My example is that around Parliament Square, we have a designated area. Your Lordships, passing through it, can be stopped. I think that the noble Lord, Lord Hogan-Howe, has often mentioned that sometimes you have no idea that you are in such an area. I know that all your Lordships would co-operate—we have clarified that it must be an officer in uniform, so we would all stand there. However, if it was tourists who could not speak English, then good luck with that. It may be a young student with no idea that they are being stopped. That would happen. It is in the Bill that it is an offence to resist, and so it goes on. It is a complete overreaction and a disproportionate proposal that the Government are making.

To bring it home, let us think of it on Parliament Square. That is not some obscure place in the back end of London somewhere, or Manchester or wherever. Let us bring it right to our doorstep. When somebody says, “Who made it happen?”, the answer will be that Parliament made it happen, unless it is stripped out of the Bill. Unless it is changed or taken out, it is us.

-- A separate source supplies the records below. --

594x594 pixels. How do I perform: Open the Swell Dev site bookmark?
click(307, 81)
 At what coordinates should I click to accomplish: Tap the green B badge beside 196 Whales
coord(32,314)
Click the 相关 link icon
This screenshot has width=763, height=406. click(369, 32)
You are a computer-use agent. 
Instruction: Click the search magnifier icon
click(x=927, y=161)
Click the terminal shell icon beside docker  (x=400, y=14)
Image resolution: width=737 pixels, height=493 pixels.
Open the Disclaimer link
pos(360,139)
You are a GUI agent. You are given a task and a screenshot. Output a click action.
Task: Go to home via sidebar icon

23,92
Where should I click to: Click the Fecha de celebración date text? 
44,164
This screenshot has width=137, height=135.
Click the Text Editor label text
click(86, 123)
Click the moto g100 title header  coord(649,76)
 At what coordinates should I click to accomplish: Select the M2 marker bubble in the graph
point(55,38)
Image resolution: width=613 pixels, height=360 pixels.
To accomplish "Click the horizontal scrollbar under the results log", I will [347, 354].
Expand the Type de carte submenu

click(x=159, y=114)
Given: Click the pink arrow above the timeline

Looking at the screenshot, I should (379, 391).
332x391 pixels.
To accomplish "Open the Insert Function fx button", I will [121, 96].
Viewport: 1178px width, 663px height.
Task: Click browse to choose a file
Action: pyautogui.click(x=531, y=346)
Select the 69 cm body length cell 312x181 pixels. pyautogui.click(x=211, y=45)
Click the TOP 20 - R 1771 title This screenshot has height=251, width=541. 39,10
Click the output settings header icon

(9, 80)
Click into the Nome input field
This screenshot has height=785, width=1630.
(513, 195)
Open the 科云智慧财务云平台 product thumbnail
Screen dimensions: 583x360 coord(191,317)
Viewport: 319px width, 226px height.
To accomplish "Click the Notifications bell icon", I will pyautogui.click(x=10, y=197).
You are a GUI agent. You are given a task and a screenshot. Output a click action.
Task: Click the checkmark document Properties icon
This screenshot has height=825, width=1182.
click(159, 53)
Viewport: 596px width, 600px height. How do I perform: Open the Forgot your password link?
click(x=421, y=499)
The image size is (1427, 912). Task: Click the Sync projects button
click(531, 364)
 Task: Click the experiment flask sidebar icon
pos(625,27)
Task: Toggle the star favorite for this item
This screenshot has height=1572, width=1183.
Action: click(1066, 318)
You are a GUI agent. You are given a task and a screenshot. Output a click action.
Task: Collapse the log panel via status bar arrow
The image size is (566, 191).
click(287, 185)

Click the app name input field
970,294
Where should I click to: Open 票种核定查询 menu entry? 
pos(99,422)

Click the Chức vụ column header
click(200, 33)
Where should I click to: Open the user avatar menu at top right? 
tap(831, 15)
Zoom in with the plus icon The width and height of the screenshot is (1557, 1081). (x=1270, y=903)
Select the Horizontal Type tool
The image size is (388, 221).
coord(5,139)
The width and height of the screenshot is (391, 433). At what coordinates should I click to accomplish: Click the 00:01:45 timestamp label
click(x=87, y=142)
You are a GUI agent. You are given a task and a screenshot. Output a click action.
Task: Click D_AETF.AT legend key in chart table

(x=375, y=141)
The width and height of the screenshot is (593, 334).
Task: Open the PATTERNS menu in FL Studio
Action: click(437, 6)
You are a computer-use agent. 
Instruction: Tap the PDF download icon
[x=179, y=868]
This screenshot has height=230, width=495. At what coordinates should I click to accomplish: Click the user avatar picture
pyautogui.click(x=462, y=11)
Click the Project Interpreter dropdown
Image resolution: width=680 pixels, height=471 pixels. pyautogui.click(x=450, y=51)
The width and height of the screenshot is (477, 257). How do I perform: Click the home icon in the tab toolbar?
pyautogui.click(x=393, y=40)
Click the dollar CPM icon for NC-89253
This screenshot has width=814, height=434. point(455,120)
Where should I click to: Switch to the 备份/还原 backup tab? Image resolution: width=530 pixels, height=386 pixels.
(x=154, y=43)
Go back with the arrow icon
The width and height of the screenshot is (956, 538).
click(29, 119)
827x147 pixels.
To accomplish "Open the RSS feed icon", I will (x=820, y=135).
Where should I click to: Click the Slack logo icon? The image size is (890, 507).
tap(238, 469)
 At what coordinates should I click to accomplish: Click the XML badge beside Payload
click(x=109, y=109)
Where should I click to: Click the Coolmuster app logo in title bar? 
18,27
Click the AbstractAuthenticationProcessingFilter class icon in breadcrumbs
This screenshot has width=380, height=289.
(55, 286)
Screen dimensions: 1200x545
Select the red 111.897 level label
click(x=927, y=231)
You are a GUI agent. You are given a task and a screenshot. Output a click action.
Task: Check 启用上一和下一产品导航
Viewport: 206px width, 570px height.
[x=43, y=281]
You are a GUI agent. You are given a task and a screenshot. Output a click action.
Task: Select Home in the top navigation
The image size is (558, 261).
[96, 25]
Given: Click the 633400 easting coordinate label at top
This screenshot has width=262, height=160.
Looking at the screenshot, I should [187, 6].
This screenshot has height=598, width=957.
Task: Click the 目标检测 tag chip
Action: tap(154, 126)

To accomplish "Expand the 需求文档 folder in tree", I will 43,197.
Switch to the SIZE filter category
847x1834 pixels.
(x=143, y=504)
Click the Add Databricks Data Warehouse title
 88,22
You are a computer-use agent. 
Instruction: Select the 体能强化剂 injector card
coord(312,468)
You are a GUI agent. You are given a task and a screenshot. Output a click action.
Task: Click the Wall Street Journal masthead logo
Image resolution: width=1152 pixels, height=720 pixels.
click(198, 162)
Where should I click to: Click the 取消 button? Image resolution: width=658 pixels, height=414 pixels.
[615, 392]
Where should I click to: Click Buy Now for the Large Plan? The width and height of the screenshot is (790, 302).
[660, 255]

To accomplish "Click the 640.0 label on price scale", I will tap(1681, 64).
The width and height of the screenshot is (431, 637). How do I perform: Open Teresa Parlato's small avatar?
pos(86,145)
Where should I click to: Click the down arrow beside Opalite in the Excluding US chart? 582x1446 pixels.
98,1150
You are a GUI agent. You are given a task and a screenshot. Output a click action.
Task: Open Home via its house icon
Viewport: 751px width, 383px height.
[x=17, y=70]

We have heard from numerous noble Lords today objection after objection to the Bill. I have many objections to it. However, if you hone it down, there cannot be many more pernicious examples than Clause 11. Stopping and searching without suspicion for protests—honestly. Good luck to the Minister in justifying it. I know that his brief will give him all sorts of good arguments but at the bottom, it is a baseless piece of proposed legislation that seriously undermines the right to protest. It will have a chilling effect on many people who are simply protesting in the way that they have always done. I will divide the House when it comes to Amendment 47 and ask your Lordships to stand against Clause 11, to send it back to the other place and say that the Government must think again. It is a disproportionate reaction to a problem which they may perceive and it should be thrown out of the Bill.